Please return all of the records that follow, exactly as written.

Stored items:
_ _ _ _

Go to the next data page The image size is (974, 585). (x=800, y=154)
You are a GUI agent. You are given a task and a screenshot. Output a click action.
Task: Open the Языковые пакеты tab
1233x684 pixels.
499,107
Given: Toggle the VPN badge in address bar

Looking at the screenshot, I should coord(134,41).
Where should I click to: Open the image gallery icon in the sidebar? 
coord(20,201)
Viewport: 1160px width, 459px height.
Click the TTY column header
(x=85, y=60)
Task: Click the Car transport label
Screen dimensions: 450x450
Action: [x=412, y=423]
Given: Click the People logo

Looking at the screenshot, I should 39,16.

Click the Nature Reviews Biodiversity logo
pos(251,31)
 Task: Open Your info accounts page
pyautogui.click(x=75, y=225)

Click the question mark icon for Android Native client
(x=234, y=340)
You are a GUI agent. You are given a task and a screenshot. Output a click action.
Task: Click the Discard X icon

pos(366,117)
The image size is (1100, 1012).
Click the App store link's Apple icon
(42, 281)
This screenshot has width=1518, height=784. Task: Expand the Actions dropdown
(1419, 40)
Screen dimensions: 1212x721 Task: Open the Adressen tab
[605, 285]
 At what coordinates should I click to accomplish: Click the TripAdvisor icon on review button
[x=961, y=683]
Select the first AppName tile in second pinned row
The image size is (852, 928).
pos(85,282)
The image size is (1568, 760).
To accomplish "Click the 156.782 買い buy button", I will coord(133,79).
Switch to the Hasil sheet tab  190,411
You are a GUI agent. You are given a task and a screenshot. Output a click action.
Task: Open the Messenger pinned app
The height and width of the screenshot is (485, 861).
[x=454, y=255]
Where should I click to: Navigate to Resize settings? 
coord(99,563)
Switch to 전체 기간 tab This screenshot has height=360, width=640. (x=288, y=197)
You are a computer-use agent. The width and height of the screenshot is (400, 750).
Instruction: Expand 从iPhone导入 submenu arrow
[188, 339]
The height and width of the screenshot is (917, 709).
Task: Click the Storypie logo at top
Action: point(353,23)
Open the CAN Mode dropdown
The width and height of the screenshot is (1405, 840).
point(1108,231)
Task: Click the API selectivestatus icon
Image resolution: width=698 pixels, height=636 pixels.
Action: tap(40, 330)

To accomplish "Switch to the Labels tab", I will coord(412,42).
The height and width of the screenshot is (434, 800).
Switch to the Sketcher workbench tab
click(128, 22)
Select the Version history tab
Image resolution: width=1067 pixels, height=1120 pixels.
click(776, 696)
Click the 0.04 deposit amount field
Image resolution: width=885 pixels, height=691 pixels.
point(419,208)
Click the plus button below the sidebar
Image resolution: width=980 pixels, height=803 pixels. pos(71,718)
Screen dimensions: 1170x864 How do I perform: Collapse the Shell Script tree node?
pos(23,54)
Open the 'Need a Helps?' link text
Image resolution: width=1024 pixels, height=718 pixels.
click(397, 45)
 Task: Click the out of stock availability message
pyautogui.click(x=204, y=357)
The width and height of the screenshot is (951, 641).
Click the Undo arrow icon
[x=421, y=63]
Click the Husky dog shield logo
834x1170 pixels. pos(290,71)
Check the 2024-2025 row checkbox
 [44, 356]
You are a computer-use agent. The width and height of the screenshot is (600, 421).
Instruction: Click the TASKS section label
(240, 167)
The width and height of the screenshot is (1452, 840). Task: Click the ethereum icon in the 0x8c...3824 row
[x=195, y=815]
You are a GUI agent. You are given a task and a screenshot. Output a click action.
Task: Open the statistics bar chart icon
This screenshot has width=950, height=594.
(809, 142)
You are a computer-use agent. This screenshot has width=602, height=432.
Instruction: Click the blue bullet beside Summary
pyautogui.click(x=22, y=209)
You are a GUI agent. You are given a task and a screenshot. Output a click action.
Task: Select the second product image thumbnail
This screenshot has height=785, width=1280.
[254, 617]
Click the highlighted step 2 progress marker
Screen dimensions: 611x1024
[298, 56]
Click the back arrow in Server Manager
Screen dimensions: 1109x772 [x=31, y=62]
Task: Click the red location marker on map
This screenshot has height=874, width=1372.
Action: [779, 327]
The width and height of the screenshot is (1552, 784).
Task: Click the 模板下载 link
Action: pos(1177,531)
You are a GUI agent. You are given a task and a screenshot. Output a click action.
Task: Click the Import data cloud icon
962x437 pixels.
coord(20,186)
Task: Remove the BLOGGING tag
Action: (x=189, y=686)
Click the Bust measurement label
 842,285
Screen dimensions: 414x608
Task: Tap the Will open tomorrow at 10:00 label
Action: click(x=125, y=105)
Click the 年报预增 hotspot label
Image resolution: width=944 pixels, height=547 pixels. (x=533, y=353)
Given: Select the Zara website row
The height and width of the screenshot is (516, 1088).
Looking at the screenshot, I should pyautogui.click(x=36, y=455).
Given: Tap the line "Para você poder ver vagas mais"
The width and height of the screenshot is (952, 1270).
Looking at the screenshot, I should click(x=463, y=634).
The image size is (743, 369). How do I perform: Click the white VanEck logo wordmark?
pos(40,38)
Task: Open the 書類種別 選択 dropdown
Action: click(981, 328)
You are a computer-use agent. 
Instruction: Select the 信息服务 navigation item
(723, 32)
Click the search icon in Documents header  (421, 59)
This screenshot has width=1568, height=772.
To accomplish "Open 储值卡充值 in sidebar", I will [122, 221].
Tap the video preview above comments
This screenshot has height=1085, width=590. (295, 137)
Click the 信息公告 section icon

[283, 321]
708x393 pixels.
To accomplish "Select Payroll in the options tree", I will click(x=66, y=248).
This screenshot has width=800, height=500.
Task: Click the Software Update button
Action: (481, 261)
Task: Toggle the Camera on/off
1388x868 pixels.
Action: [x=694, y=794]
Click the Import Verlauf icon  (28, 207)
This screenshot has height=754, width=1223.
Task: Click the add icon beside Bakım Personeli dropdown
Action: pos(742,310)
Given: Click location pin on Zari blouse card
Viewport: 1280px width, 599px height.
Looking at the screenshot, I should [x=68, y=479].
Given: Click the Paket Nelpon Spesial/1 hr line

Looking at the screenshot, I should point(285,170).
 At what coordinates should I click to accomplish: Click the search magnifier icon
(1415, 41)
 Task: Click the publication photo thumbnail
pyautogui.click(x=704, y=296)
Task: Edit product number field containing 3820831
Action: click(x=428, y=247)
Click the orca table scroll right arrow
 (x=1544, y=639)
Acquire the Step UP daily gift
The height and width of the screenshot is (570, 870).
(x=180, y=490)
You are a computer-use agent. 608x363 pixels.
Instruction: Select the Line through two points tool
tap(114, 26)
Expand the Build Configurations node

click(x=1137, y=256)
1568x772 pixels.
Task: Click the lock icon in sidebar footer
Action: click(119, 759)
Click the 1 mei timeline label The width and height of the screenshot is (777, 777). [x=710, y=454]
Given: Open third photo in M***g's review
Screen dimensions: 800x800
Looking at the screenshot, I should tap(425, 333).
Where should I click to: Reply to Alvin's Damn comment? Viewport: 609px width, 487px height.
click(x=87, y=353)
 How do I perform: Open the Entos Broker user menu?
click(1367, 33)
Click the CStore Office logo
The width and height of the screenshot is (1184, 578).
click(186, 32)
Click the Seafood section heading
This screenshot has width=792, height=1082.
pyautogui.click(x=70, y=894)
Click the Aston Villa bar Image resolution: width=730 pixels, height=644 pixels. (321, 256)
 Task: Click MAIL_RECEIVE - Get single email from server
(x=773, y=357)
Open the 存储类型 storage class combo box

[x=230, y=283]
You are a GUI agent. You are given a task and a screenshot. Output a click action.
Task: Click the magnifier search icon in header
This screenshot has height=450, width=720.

_ _ _ _

### RESULT FOR THIS TASK:
Go to the next data page The image size is (974, 585). (x=800, y=154)
You are a GUI agent. You are given a task and a screenshot. Output a click action.
Task: Open the Языковые пакеты tab
1233x684 pixels.
499,107
Given: Toggle the VPN badge in address bar

Looking at the screenshot, I should coord(134,41).
Where should I click to: Open the image gallery icon in the sidebar? 
coord(20,201)
Viewport: 1160px width, 459px height.
Click the TTY column header
(x=85, y=60)
Task: Click the Car transport label
Screen dimensions: 450x450
Action: [x=412, y=423]
Given: Click the People logo

Looking at the screenshot, I should 39,16.

Click the Nature Reviews Biodiversity logo
pos(251,31)
 Task: Open Your info accounts page
pyautogui.click(x=75, y=225)

Click the question mark icon for Android Native client
(x=234, y=340)
You are a GUI agent. You are given a task and a screenshot. Output a click action.
Task: Click the Discard X icon

pos(366,117)
The image size is (1100, 1012).
Click the App store link's Apple icon
(42, 281)
This screenshot has width=1518, height=784. Task: Expand the Actions dropdown
(1419, 40)
Screen dimensions: 1212x721 Task: Open the Adressen tab
[605, 285]
 At what coordinates should I click to accomplish: Click the TripAdvisor icon on review button
[x=961, y=683]
Select the first AppName tile in second pinned row
The image size is (852, 928).
pos(85,282)
The image size is (1568, 760).
To accomplish "Click the 156.782 買い buy button", I will coord(133,79).
Switch to the Hasil sheet tab  190,411
You are a GUI agent. You are given a task and a screenshot. Output a click action.
Task: Open the Messenger pinned app
The height and width of the screenshot is (485, 861).
[x=454, y=255]
Where should I click to: Navigate to Resize settings? 
coord(99,563)
Switch to 전체 기간 tab This screenshot has height=360, width=640. (x=288, y=197)
You are a computer-use agent. The width and height of the screenshot is (400, 750).
Instruction: Expand 从iPhone导入 submenu arrow
[188, 339]
The height and width of the screenshot is (917, 709).
Task: Click the Storypie logo at top
Action: point(353,23)
Open the CAN Mode dropdown
The width and height of the screenshot is (1405, 840).
point(1108,231)
Task: Click the API selectivestatus icon
Image resolution: width=698 pixels, height=636 pixels.
Action: tap(40, 330)

To accomplish "Switch to the Labels tab", I will coord(412,42).
The height and width of the screenshot is (434, 800).
Switch to the Sketcher workbench tab
click(128, 22)
Select the Version history tab
Image resolution: width=1067 pixels, height=1120 pixels.
click(776, 696)
Click the 0.04 deposit amount field
Image resolution: width=885 pixels, height=691 pixels.
point(419,208)
Click the plus button below the sidebar
Image resolution: width=980 pixels, height=803 pixels. pos(71,718)
Screen dimensions: 1170x864 How do I perform: Collapse the Shell Script tree node?
pos(23,54)
Open the 'Need a Helps?' link text
Image resolution: width=1024 pixels, height=718 pixels.
click(397, 45)
 Task: Click the out of stock availability message
pyautogui.click(x=204, y=357)
The width and height of the screenshot is (951, 641).
Click the Undo arrow icon
[x=421, y=63]
Click the Husky dog shield logo
834x1170 pixels. pos(290,71)
Check the 2024-2025 row checkbox
 [44, 356]
You are a computer-use agent. The width and height of the screenshot is (600, 421).
Instruction: Click the TASKS section label
(240, 167)
The width and height of the screenshot is (1452, 840). Task: Click the ethereum icon in the 0x8c...3824 row
[x=195, y=815]
You are a GUI agent. You are given a task and a screenshot. Output a click action.
Task: Open the statistics bar chart icon
This screenshot has width=950, height=594.
(809, 142)
You are a computer-use agent. This screenshot has width=602, height=432.
Instruction: Click the blue bullet beside Summary
pyautogui.click(x=22, y=209)
You are a GUI agent. You are given a task and a screenshot. Output a click action.
Task: Select the second product image thumbnail
This screenshot has height=785, width=1280.
[254, 617]
Click the highlighted step 2 progress marker
Screen dimensions: 611x1024
[298, 56]
Click the back arrow in Server Manager
Screen dimensions: 1109x772 [x=31, y=62]
Task: Click the red location marker on map
This screenshot has height=874, width=1372.
Action: [779, 327]
The width and height of the screenshot is (1552, 784).
Task: Click the 模板下载 link
Action: pos(1177,531)
You are a GUI agent. You are given a task and a screenshot. Output a click action.
Task: Click the Import data cloud icon
962x437 pixels.
coord(20,186)
Task: Remove the BLOGGING tag
Action: (x=189, y=686)
Click the Bust measurement label
 842,285
Screen dimensions: 414x608
Task: Tap the Will open tomorrow at 10:00 label
Action: click(x=125, y=105)
Click the 年报预增 hotspot label
Image resolution: width=944 pixels, height=547 pixels. (x=533, y=353)
Given: Select the Zara website row
The height and width of the screenshot is (516, 1088).
Looking at the screenshot, I should pyautogui.click(x=36, y=455).
Given: Tap the line "Para você poder ver vagas mais"
The width and height of the screenshot is (952, 1270).
Looking at the screenshot, I should click(x=463, y=634).
The image size is (743, 369). How do I perform: Click the white VanEck logo wordmark?
pos(40,38)
Task: Open the 書類種別 選択 dropdown
Action: click(981, 328)
You are a computer-use agent. 
Instruction: Select the 信息服务 navigation item
(723, 32)
Click the search icon in Documents header  (421, 59)
This screenshot has width=1568, height=772.
To accomplish "Open 储值卡充值 in sidebar", I will [122, 221].
Tap the video preview above comments
This screenshot has height=1085, width=590. (295, 137)
Click the 信息公告 section icon

[283, 321]
708x393 pixels.
To accomplish "Select Payroll in the options tree", I will click(x=66, y=248).
This screenshot has width=800, height=500.
Task: Click the Software Update button
Action: (481, 261)
Task: Toggle the Camera on/off
1388x868 pixels.
Action: [x=694, y=794]
Click the Import Verlauf icon  (28, 207)
This screenshot has height=754, width=1223.
Task: Click the add icon beside Bakım Personeli dropdown
Action: pos(742,310)
Given: Click location pin on Zari blouse card
Viewport: 1280px width, 599px height.
Looking at the screenshot, I should [x=68, y=479].
Given: Click the Paket Nelpon Spesial/1 hr line

Looking at the screenshot, I should point(285,170).
 At what coordinates should I click to accomplish: Click the search magnifier icon
(1415, 41)
 Task: Click the publication photo thumbnail
pyautogui.click(x=704, y=296)
Task: Edit product number field containing 3820831
Action: click(x=428, y=247)
Click the orca table scroll right arrow
 (x=1544, y=639)
Acquire the Step UP daily gift
The height and width of the screenshot is (570, 870).
(x=180, y=490)
You are a computer-use agent. 608x363 pixels.
Instruction: Select the Line through two points tool
tap(114, 26)
Expand the Build Configurations node

click(x=1137, y=256)
1568x772 pixels.
Task: Click the lock icon in sidebar footer
Action: click(119, 759)
Click the 1 mei timeline label The width and height of the screenshot is (777, 777). [x=710, y=454]
Given: Open third photo in M***g's review
Screen dimensions: 800x800
Looking at the screenshot, I should tap(425, 333).
Where should I click to: Reply to Alvin's Damn comment? Viewport: 609px width, 487px height.
click(x=87, y=353)
 How do I perform: Open the Entos Broker user menu?
click(1367, 33)
Click the CStore Office logo
The width and height of the screenshot is (1184, 578).
click(186, 32)
Click the Seafood section heading
This screenshot has width=792, height=1082.
pyautogui.click(x=70, y=894)
Click the Aston Villa bar Image resolution: width=730 pixels, height=644 pixels. (321, 256)
 Task: Click MAIL_RECEIVE - Get single email from server
(x=773, y=357)
Open the 存储类型 storage class combo box

[x=230, y=283]
You are a GUI agent. You are given a task and a screenshot. Output a click action.
Task: Click the magnifier search icon in header
This screenshot has height=450, width=720.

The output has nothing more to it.